### DIRECTION
Reproduce each of the following rows verbatim, keeping every line unchanged and in its original order.

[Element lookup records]

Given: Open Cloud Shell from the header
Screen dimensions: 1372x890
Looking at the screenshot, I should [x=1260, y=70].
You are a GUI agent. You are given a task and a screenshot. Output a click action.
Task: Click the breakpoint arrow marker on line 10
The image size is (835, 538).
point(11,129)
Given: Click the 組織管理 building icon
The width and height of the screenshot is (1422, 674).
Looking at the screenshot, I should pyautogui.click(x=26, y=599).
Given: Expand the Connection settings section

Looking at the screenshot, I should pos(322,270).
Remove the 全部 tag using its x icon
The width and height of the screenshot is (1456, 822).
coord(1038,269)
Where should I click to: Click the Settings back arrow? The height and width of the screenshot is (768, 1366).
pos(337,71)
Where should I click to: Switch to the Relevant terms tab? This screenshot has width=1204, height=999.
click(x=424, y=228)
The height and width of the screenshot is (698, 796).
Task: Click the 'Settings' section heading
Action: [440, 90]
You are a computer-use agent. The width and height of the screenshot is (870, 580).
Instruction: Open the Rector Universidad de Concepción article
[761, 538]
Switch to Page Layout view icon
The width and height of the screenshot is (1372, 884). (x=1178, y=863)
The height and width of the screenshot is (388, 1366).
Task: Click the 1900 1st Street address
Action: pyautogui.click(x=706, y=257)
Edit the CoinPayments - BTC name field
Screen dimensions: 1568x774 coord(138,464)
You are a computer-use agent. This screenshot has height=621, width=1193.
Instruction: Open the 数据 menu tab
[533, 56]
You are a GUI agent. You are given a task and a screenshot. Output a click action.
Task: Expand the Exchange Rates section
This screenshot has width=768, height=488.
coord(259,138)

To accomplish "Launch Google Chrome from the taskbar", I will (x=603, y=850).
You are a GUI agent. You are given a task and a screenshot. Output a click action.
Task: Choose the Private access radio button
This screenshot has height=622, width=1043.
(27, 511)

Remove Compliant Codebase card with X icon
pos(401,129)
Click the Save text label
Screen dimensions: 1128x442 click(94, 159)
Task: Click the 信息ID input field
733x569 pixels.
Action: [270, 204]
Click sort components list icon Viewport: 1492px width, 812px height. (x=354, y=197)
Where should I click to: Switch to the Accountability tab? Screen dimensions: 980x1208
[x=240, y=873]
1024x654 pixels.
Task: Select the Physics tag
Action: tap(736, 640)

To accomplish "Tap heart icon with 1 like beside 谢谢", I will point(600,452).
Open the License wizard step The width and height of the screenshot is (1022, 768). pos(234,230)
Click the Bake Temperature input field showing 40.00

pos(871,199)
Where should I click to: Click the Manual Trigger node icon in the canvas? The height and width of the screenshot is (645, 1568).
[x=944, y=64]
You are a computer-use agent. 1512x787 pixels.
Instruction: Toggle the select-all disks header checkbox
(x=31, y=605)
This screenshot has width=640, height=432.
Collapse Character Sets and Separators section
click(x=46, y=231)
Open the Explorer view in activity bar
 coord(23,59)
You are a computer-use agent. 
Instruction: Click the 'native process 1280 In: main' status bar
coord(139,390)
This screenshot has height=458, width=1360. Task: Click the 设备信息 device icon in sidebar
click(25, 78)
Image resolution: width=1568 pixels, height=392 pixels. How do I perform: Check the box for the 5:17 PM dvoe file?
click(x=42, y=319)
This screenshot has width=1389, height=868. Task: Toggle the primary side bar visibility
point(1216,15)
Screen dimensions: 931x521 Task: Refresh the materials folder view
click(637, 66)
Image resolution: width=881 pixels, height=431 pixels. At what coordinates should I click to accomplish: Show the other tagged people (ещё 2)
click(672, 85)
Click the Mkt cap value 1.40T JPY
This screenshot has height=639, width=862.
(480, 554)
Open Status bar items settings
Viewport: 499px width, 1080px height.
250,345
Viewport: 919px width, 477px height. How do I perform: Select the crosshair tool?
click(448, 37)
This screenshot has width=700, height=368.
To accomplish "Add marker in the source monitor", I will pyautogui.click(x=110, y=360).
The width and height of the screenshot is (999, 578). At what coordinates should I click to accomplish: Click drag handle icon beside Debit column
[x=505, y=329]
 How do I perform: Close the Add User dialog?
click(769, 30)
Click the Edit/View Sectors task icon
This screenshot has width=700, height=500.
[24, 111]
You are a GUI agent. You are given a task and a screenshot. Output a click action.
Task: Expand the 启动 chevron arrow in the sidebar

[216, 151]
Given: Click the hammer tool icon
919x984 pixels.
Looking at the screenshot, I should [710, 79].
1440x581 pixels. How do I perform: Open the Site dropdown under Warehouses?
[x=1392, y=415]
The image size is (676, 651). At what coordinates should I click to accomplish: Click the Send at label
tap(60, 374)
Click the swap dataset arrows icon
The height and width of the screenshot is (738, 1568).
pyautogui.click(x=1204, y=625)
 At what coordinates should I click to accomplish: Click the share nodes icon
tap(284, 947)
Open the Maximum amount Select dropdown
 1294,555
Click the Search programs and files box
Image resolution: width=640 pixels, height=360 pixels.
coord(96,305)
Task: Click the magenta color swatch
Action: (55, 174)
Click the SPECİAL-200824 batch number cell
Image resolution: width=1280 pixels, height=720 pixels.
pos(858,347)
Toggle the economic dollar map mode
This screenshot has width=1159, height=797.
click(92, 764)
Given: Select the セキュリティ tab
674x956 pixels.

### WORKED ANSWER
Given: Open Cloud Shell from the header
Screen dimensions: 1372x890
Looking at the screenshot, I should [x=1260, y=70].
You are a GUI agent. You are given a task and a screenshot. Output a click action.
Task: Click the breakpoint arrow marker on line 10
The image size is (835, 538).
point(11,129)
Given: Click the 組織管理 building icon
The width and height of the screenshot is (1422, 674).
Looking at the screenshot, I should pyautogui.click(x=26, y=599).
Given: Expand the Connection settings section

Looking at the screenshot, I should pos(322,270).
Remove the 全部 tag using its x icon
The width and height of the screenshot is (1456, 822).
coord(1038,269)
Where should I click to: Click the Settings back arrow? The height and width of the screenshot is (768, 1366).
pos(337,71)
Where should I click to: Switch to the Relevant terms tab? This screenshot has width=1204, height=999.
click(x=424, y=228)
The height and width of the screenshot is (698, 796).
Task: Click the 'Settings' section heading
Action: [440, 90]
You are a computer-use agent. The width and height of the screenshot is (870, 580).
Instruction: Open the Rector Universidad de Concepción article
[761, 538]
Switch to Page Layout view icon
The width and height of the screenshot is (1372, 884). (x=1178, y=863)
The height and width of the screenshot is (388, 1366).
Task: Click the 1900 1st Street address
Action: pyautogui.click(x=706, y=257)
Edit the CoinPayments - BTC name field
Screen dimensions: 1568x774 coord(138,464)
You are a computer-use agent. This screenshot has height=621, width=1193.
Instruction: Open the 数据 menu tab
[533, 56]
You are a GUI agent. You are given a task and a screenshot. Output a click action.
Task: Expand the Exchange Rates section
This screenshot has width=768, height=488.
coord(259,138)

To accomplish "Launch Google Chrome from the taskbar", I will (x=603, y=850).
You are a GUI agent. You are given a task and a screenshot. Output a click action.
Task: Choose the Private access radio button
This screenshot has height=622, width=1043.
(27, 511)

Remove Compliant Codebase card with X icon
pos(401,129)
Click the Save text label
Screen dimensions: 1128x442 click(94, 159)
Task: Click the 信息ID input field
733x569 pixels.
Action: [270, 204]
Click sort components list icon Viewport: 1492px width, 812px height. (x=354, y=197)
Where should I click to: Switch to the Accountability tab? Screen dimensions: 980x1208
[x=240, y=873]
1024x654 pixels.
Task: Select the Physics tag
Action: tap(736, 640)

To accomplish "Tap heart icon with 1 like beside 谢谢", I will point(600,452).
Open the License wizard step The width and height of the screenshot is (1022, 768). pos(234,230)
Click the Bake Temperature input field showing 40.00

pos(871,199)
Where should I click to: Click the Manual Trigger node icon in the canvas? The height and width of the screenshot is (645, 1568).
[x=944, y=64]
You are a computer-use agent. 1512x787 pixels.
Instruction: Toggle the select-all disks header checkbox
(x=31, y=605)
This screenshot has width=640, height=432.
Collapse Character Sets and Separators section
click(x=46, y=231)
Open the Explorer view in activity bar
 coord(23,59)
You are a computer-use agent. 
Instruction: Click the 'native process 1280 In: main' status bar
coord(139,390)
This screenshot has height=458, width=1360. Task: Click the 设备信息 device icon in sidebar
click(25, 78)
Image resolution: width=1568 pixels, height=392 pixels. How do I perform: Check the box for the 5:17 PM dvoe file?
click(x=42, y=319)
This screenshot has width=1389, height=868. Task: Toggle the primary side bar visibility
point(1216,15)
Screen dimensions: 931x521 Task: Refresh the materials folder view
click(637, 66)
Image resolution: width=881 pixels, height=431 pixels. At what coordinates should I click to accomplish: Show the other tagged people (ещё 2)
click(672, 85)
Click the Mkt cap value 1.40T JPY
This screenshot has height=639, width=862.
(480, 554)
Open Status bar items settings
Viewport: 499px width, 1080px height.
250,345
Viewport: 919px width, 477px height. How do I perform: Select the crosshair tool?
click(448, 37)
This screenshot has width=700, height=368.
To accomplish "Add marker in the source monitor", I will pyautogui.click(x=110, y=360).
The width and height of the screenshot is (999, 578). At what coordinates should I click to accomplish: Click drag handle icon beside Debit column
[x=505, y=329]
 How do I perform: Close the Add User dialog?
click(769, 30)
Click the Edit/View Sectors task icon
This screenshot has width=700, height=500.
[24, 111]
You are a GUI agent. You are given a task and a screenshot. Output a click action.
Task: Expand the 启动 chevron arrow in the sidebar

[216, 151]
Given: Click the hammer tool icon
919x984 pixels.
Looking at the screenshot, I should [710, 79].
1440x581 pixels. How do I perform: Open the Site dropdown under Warehouses?
[x=1392, y=415]
The image size is (676, 651). At what coordinates should I click to accomplish: Click the Send at label
tap(60, 374)
Click the swap dataset arrows icon
The height and width of the screenshot is (738, 1568).
pyautogui.click(x=1204, y=625)
 At what coordinates should I click to accomplish: Click the share nodes icon
tap(284, 947)
Open the Maximum amount Select dropdown
 1294,555
Click the Search programs and files box
Image resolution: width=640 pixels, height=360 pixels.
coord(96,305)
Task: Click the magenta color swatch
Action: (55, 174)
Click the SPECİAL-200824 batch number cell
Image resolution: width=1280 pixels, height=720 pixels.
pos(858,347)
Toggle the economic dollar map mode
This screenshot has width=1159, height=797.
click(92, 764)
Given: Select the セキュリティ tab
674x956 pixels.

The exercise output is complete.